The Church Youngsters & Hallow then Hollow
By Mictian Carax
The Church Youngsters
(homographonic translation of Georg Trakl’s “Grodek”)
before Sam, the porter, died roasted from cancer, the ants lit a sinister procession to the last gift of the blue men: a glut of fiber, and geese who fall, wounded, on taut laps of eagles and trigger the fall of blood
the church youngsters learn from the elders that growing is sad, and that loss is a shimmering: a ghost who dies, rough and stern, in a tantrum of leeches—in style!
they bin their mittens to murder the white world and their alien orders. the church youngsters shout at the rough witches: you won’t get far!

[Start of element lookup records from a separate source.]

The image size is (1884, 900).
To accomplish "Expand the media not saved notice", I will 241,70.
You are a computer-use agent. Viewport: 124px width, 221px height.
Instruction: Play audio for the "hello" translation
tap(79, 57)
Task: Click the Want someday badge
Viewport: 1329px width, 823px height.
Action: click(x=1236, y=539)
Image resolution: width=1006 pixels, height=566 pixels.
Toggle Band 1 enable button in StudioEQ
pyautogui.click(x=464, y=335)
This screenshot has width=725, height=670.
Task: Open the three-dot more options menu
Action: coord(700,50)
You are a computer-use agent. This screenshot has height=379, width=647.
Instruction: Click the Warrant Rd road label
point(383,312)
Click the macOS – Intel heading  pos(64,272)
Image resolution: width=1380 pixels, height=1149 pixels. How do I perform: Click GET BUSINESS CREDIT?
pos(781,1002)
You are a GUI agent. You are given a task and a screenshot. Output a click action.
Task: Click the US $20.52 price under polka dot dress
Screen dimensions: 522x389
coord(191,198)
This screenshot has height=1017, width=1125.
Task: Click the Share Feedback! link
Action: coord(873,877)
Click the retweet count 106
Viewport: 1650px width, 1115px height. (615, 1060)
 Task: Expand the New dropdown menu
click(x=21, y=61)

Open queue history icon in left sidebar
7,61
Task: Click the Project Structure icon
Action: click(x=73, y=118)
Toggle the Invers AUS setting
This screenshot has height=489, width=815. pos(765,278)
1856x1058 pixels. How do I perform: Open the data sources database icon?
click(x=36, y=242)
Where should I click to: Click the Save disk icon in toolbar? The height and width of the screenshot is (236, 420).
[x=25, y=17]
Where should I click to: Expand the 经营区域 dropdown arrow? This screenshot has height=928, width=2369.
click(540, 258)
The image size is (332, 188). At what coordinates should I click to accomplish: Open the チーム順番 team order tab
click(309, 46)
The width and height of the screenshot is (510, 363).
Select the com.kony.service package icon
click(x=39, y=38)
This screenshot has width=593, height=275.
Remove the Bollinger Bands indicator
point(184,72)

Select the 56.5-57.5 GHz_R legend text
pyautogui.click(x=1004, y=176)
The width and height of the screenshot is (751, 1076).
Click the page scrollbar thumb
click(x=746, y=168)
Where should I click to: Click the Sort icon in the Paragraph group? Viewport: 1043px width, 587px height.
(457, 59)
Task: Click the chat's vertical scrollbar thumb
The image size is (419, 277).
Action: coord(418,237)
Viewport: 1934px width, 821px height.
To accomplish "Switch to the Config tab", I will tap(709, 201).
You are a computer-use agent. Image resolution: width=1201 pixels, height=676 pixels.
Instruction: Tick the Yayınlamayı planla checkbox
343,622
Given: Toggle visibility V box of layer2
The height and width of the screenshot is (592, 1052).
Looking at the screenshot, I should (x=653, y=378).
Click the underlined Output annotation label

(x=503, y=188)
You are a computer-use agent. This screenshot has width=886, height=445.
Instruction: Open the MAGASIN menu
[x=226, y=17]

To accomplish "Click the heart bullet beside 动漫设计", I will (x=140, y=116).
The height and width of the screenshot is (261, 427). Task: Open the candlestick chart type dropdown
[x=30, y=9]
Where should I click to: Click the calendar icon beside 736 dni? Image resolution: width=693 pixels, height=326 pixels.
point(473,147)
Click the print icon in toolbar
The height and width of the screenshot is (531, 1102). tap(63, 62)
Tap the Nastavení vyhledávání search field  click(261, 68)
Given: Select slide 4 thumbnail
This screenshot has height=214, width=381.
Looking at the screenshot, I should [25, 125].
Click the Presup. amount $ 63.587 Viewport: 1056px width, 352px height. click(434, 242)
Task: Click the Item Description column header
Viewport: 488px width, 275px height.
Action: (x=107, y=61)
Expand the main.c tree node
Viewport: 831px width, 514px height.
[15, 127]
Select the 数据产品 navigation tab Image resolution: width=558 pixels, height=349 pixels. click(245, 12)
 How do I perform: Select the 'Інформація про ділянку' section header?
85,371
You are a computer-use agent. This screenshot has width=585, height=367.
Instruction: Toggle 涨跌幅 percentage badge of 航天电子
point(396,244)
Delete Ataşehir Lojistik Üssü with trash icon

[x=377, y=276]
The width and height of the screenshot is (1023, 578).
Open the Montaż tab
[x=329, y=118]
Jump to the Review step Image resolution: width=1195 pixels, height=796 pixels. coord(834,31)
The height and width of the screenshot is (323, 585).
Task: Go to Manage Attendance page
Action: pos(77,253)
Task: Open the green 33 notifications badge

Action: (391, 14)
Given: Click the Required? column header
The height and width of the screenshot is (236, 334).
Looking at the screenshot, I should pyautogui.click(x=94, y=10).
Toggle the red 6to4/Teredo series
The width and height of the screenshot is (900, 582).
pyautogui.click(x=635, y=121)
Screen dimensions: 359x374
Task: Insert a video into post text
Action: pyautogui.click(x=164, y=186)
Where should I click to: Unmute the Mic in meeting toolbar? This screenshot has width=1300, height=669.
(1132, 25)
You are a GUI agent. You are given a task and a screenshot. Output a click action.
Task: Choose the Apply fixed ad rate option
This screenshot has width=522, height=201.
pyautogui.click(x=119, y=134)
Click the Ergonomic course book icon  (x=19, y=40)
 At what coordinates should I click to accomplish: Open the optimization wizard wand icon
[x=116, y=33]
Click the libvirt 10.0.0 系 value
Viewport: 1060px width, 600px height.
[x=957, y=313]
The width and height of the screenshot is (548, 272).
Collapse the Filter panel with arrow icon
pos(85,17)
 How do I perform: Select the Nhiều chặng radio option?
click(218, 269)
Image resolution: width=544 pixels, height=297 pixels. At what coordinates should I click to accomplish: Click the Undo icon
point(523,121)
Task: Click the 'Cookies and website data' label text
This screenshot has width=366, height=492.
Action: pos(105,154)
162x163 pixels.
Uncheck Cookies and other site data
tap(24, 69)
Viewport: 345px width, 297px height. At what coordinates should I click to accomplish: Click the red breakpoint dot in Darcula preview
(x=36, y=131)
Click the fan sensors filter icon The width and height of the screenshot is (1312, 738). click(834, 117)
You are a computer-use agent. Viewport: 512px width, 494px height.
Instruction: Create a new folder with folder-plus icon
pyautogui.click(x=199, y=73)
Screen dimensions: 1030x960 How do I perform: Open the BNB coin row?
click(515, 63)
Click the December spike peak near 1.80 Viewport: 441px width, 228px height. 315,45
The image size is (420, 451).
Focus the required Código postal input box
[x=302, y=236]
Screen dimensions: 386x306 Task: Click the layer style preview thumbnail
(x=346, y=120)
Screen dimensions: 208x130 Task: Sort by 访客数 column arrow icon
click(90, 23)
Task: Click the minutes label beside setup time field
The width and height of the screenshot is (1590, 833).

turning and bluffing and drinking, imbibing their friends—the night, blue lies, your head, and your blood—they turn up corpses in far flung towers, disguised
Mick, roused, in a mien of trauma from a rough blouse, halts and leers over the loud hunters who celebrate their winnings over a long-lost sandwich, and the mound of lurching albumen from the runts of the white alien world
Hallow then Hollow
la eterna
Soledad
run
out of the clinic
blinding Arizona
sun reminds
you don’t belong
there either
shut up
lovesick cicadas
cry
fertile vibrations
Mictian Carax is a violent drunk who writes when mania strikes. She mortgaged her future away by studying creative writing at Brooklyn College and graduated just as the COVID-19 pandemic began. She believes that the one good thing about enduring nearly four decades of poverty, with no future prospects, is that there comes a point in which you don’t give a single, solitary shit about anything. And that’s fruitful ground for creativity.